How Gradient Synchronization Works
After each backward pass, each GPU has computed gradients for its batch. These must be averaged across all GPUs so that every GPU updates its weights identically. This is done via an All-Reduce collective operation — each GPU sends its gradients to all others and receives the average back. NCCL (NVIDIA Collective Communications Library) handles this efficiently over InfiniBand or NVLink.

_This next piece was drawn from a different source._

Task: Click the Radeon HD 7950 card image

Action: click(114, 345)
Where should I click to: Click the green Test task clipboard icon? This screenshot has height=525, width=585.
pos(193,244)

Limitations of Data Parallelism
Data parallelism requires the full model to fit in each GPU's memory. If your model is 350GB and your GPU has 80GB — data parallelism alone doesn't work. You need model parallelism.
Model Parallelism
Model parallelism splits the model itself across multiple GPUs. Different GPUs hold different layers or parts of the model. Data flows sequentially through the GPUs as it passes through the model layers.
Tensor Parallelism
Tensor parallelism splits individual matrix operations (like attention heads and feed-forward layers) across multiple GPUs. GPU 0 computes columns 0–512 of a weight matrix; GPU 1 computes columns 513–1024. Results are combined with an All-Reduce. This requires very fast interconnects (NVLink) because data moves between GPUs for every layer. Used by Megatron-LM (NVIDIA's framework) to split transformer layers.
Pipeline Parallelism
Pipeline parallelism assigns different transformer layers to different GPUs. GPU 0 runs layers 1–8, GPU 1 runs layers 9–16, etc. Data flows through them like an assembly line. The challenge: while GPU 1 is processing batch 1, GPU 0 is idle waiting for batch 2. Micro-batching splits each mini-batch into micro-batches, keeping the pipeline full. GPipe and PipeDream implement this.

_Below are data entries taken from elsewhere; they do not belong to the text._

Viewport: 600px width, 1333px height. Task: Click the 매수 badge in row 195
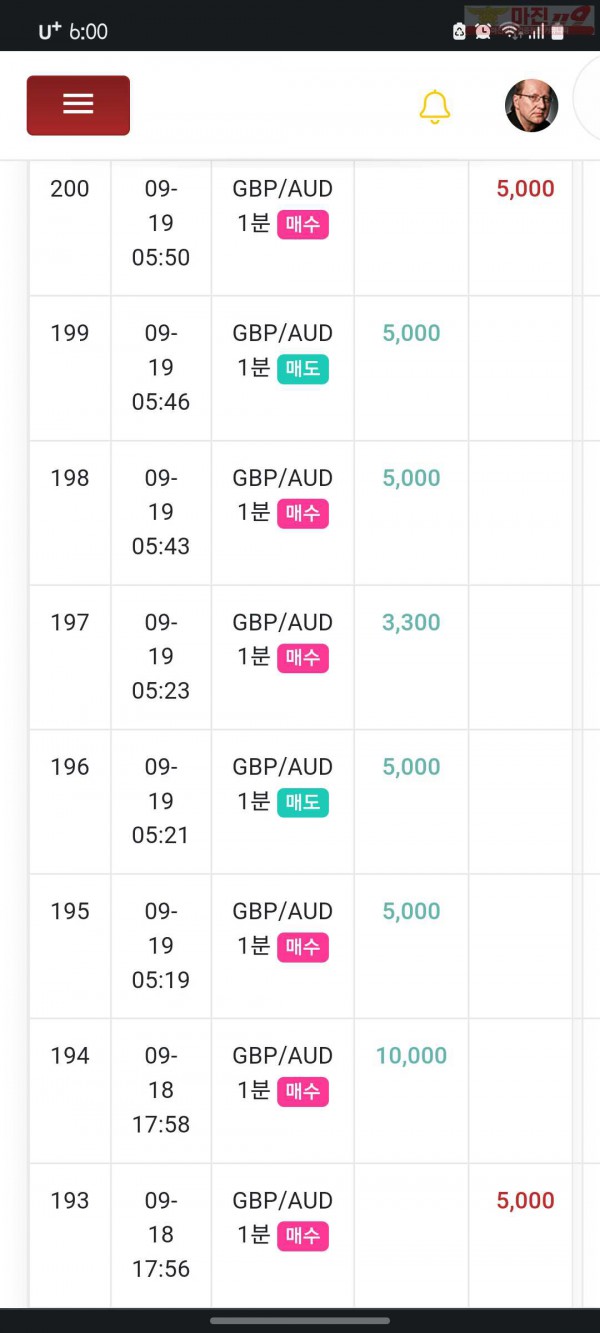coord(303,947)
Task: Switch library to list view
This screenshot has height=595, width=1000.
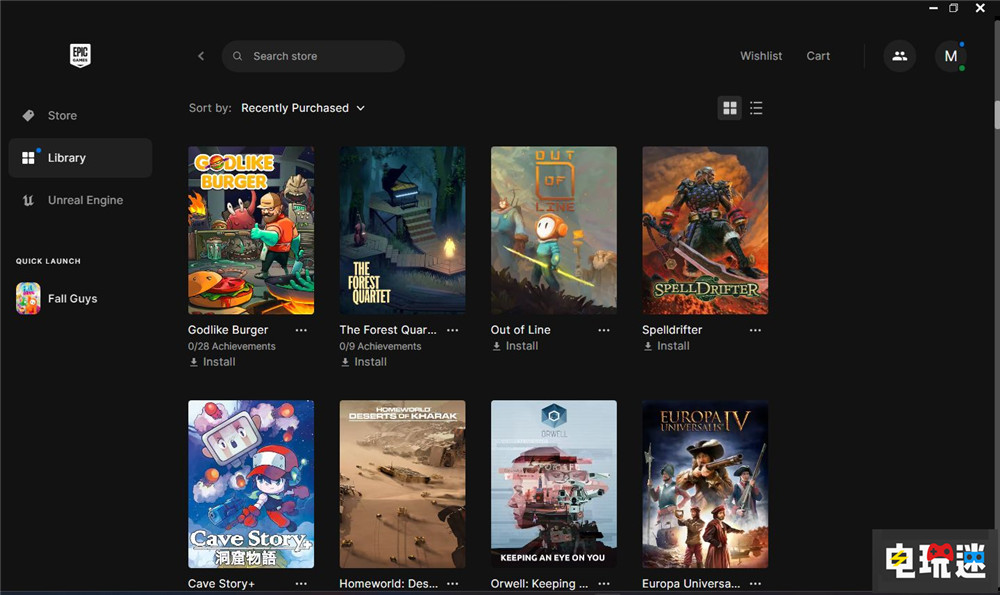Action: 757,108
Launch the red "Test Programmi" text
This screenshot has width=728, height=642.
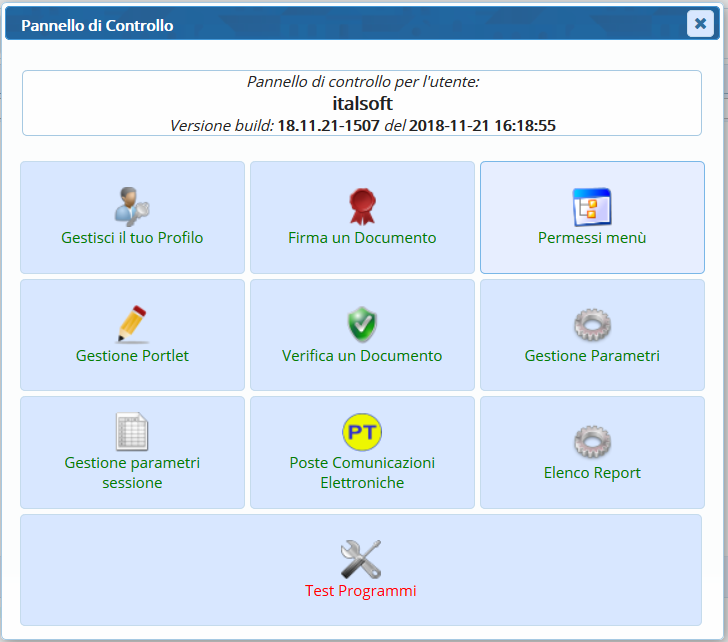(361, 591)
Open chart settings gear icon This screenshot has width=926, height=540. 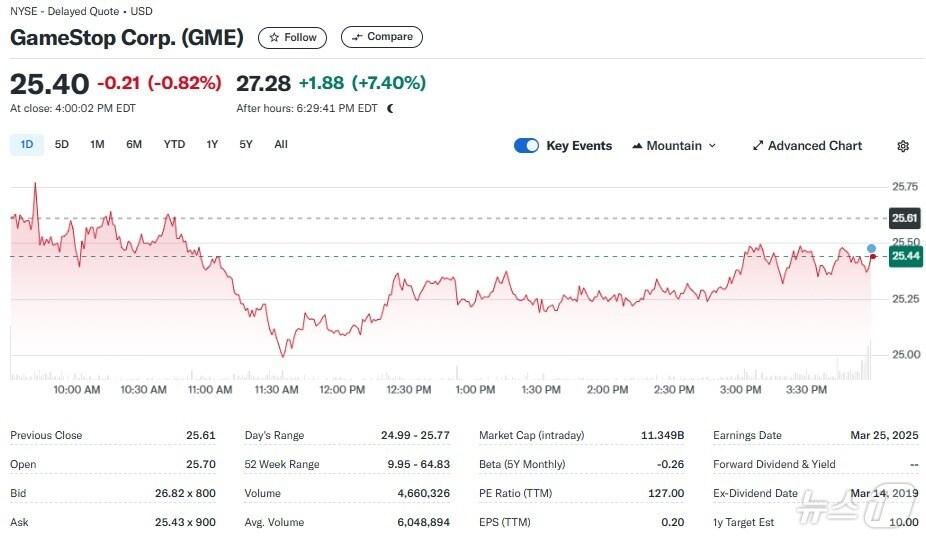click(x=903, y=146)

3D Parallelism: Combining All Three
State-of-the-art training uses all three parallelism strategies simultaneously:
FSDP: Fully Sharded Data Parallel
FSDP (PyTorch's Fully Sharded Data Parallel) is a modern approach that shards model parameters, optimizer states, and gradients across GPUs. Each GPU only holds 1/N of all these tensors — dramatically reducing per-GPU memory. Parameters are gathered from other GPUs just-in-time for computation, then discarded. This achieves memory efficiency close to model parallelism while maintaining the simpler programming model of data parallelism.
Frequently Asked Questions
How do GPUs communicate during distributed training?
Through collective communications libraries. NCCL (NVIDIA Collective Communications Library) handles All-Reduce, All-Gather, Reduce-Scatter, and Broadcast operations between GPUs. Within a single server, this runs over NVLink (900 GB/s). Between servers, it runs over InfiniBand (400 Gb/s+) or high-speed Ethernet (RoCEv2). Communication speed is often the bottleneck — this is why AI networking is its own specialty.
What is gradient accumulation and why is it useful?
Gradient accumulation lets you simulate a larger batch size than your GPU memory allows. Instead of updating weights after each mini-batch, you accumulate gradients over N mini-batches before taking an optimizer step. If your GPU can handle a batch of 8 examples, you can accumulate for 16 steps to simulate a batch of 128. This is useful when you can't afford enough GPUs for the batch size your training recipe requires.
What is ZeRO optimization?
ZeRO (Zero Redundancy Optimizer) from Microsoft DeepSpeed is a memory optimization strategy that shards optimizer states, gradients, and parameters across data-parallel workers — eliminating the memory redundancy in standard data parallelism. ZeRO Stage 1 shards optimizer states; Stage 2 also shards gradients; Stage 3 shards all of the above plus model parameters. ZeRO-3 is essentially equivalent to FSDP and is the basis for training the largest models at Microsoft Research.